Na Ásia Central, a Sul do gigantesco Cazaquistão, e entre o Turquemenistão, a Quirguízia, o Tajiquistão e o Afeganistão, encontramos o Uzbequistão, que, com os seus 37 milhões de habitantes, é um dos países da antiga Rota da Seda, atravessada pelos comerciantes que viajavam entre a China e o Mediterrâneo transportando os seus produtos antes de as rotas marítimas terem substituído os caminhos terrestres.
É no Uzbequistão que fica Samarcanda, provavelmente a mais mítica cidade da Rota da Seda, com a sua praça central, o Registão (que significa lugar arenoso), ladeada por três magníficas madrassas (escolas religiosas islâmicas) dos séculos XV e XVII, com as fachadas decoradas com azulejos, mosaicos e majólica (desenhos formados com pedaços de azulejo), Património Mundial da UNESCO.
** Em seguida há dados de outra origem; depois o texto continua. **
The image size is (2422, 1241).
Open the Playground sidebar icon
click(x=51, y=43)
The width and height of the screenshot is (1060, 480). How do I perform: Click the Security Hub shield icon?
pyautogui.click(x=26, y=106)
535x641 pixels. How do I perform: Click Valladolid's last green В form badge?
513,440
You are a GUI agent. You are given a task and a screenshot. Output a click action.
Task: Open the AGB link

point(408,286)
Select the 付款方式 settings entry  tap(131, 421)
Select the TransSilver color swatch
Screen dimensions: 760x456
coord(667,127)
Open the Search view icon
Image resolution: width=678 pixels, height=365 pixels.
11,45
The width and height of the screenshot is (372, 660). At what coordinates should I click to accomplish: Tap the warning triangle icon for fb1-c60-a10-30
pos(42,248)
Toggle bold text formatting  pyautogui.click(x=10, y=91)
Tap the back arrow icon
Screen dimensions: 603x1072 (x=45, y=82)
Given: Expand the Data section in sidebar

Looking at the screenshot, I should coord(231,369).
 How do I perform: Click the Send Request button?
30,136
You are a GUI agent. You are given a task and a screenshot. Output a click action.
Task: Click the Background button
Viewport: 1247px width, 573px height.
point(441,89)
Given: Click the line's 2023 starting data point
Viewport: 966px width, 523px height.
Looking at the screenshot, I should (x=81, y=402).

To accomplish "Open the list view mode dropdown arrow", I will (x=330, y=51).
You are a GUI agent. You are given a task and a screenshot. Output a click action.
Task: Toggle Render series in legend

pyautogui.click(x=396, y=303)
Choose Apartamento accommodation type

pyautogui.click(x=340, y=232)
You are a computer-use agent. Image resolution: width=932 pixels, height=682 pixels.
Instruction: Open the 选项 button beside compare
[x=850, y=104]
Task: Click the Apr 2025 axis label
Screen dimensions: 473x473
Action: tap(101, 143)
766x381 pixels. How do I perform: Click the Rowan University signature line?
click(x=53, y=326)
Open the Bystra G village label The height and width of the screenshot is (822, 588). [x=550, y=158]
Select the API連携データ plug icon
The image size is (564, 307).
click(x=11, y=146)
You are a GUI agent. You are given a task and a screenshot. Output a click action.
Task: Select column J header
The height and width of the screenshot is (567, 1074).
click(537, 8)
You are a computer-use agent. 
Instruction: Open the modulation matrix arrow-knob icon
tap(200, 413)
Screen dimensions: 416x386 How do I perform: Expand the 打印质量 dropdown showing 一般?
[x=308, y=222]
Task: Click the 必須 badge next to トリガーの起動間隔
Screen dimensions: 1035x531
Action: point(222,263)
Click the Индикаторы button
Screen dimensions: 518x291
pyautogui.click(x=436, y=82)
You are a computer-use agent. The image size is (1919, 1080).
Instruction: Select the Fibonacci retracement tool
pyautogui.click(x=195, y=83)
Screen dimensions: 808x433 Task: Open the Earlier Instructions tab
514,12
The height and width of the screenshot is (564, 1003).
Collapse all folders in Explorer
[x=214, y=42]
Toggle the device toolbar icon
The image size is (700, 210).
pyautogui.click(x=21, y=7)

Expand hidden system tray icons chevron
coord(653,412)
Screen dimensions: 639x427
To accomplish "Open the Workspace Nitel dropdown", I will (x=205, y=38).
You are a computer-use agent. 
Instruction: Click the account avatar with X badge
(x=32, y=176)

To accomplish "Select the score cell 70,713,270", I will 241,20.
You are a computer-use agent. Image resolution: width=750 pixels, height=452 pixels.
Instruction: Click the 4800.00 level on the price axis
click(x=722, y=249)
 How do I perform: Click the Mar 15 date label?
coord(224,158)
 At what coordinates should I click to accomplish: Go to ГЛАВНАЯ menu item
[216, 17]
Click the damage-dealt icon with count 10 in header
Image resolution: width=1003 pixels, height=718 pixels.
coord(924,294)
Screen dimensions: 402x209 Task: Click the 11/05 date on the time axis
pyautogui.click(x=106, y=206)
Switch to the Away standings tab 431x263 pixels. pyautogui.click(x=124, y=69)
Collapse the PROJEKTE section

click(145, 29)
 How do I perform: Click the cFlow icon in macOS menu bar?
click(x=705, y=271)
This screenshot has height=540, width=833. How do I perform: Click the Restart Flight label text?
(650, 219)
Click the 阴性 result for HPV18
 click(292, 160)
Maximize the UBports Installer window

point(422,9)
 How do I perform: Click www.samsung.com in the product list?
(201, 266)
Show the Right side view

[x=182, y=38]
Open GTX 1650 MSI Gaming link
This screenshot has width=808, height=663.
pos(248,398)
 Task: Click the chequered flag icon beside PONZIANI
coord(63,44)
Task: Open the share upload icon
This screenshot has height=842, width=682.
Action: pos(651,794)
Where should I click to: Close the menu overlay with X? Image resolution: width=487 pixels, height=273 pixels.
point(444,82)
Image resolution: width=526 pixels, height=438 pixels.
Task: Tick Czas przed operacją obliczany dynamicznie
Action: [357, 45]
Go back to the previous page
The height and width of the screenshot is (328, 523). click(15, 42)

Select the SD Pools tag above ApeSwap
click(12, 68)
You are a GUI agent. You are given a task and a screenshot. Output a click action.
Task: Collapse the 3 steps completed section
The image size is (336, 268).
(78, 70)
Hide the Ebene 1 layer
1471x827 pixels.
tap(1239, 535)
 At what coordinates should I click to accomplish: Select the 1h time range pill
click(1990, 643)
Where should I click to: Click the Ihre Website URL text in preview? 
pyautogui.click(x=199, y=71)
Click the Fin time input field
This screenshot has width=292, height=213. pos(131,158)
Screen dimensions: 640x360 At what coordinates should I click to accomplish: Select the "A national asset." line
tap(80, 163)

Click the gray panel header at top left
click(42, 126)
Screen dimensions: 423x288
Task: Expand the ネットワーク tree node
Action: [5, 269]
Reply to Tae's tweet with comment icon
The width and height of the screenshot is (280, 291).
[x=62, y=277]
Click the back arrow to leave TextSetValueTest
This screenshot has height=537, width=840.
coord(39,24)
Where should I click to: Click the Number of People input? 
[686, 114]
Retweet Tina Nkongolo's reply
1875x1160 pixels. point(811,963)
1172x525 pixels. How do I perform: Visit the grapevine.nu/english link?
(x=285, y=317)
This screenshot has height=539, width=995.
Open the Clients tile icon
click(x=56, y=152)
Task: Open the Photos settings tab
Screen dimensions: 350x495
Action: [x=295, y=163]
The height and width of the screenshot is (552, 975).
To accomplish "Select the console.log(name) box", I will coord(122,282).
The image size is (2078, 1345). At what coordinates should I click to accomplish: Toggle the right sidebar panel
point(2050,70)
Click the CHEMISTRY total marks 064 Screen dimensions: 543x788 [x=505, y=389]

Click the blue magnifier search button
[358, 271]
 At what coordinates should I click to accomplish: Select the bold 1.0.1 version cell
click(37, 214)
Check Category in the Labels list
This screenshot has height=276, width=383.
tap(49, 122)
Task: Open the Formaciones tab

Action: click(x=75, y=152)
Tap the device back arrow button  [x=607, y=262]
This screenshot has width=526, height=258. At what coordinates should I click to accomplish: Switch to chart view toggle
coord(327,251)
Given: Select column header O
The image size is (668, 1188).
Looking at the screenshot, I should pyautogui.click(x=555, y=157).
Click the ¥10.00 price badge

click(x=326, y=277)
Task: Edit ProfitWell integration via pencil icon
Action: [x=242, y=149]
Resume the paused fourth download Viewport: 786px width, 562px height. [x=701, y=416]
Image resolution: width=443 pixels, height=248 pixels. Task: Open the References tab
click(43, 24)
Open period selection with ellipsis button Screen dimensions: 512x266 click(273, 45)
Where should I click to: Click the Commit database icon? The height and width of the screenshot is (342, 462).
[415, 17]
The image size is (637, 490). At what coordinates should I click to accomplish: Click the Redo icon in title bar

Duas outras cidades históricas e imperdíveis para quem visita o Uzbequistão são Bucara e Khiva. Na primeira, um dos locais mais impressionantes é o Minarete Kalon (ou Kalyan) da mesquita Po-i-Kalyan, do século XII, que, com 47 metros de altura (e dez metros de fundações), foi a primeira construção a ser decorada com o trabalho de azulejaria azul que depois se tornaria famoso em toda a região e, pela sua beleza, foi poupado da destruição pelo implacável conquistador mongol Genghis Khan. No centro histórico fica também a antiga residência dos emires de Bucara, a cidadela conhecida como Ark, num local ocupado desde o século VII e bombardeado pelo Exército Vermelho em 1920, mas que continua a poder ser visitado.
Ana Isabel Mineiro
Em Khiva, as belíssimas muralhas da cidade medieval Ichan Kala são igualmente visita obrigatória. Datadas do século XVIII (crê-se que as fundações são do século X), foram destruídas pelos persas e depois reconstruídas, e prolongam-se por 2,5 quilómetros, com dez metros de altura. Dentro das muralhas encontram-se muitos pequenos museus, mesquitas e madrassas, que contam a história deste local, o primeiro do Uzbequistão a ser declarado pela UNESCO como Património da Humanidade.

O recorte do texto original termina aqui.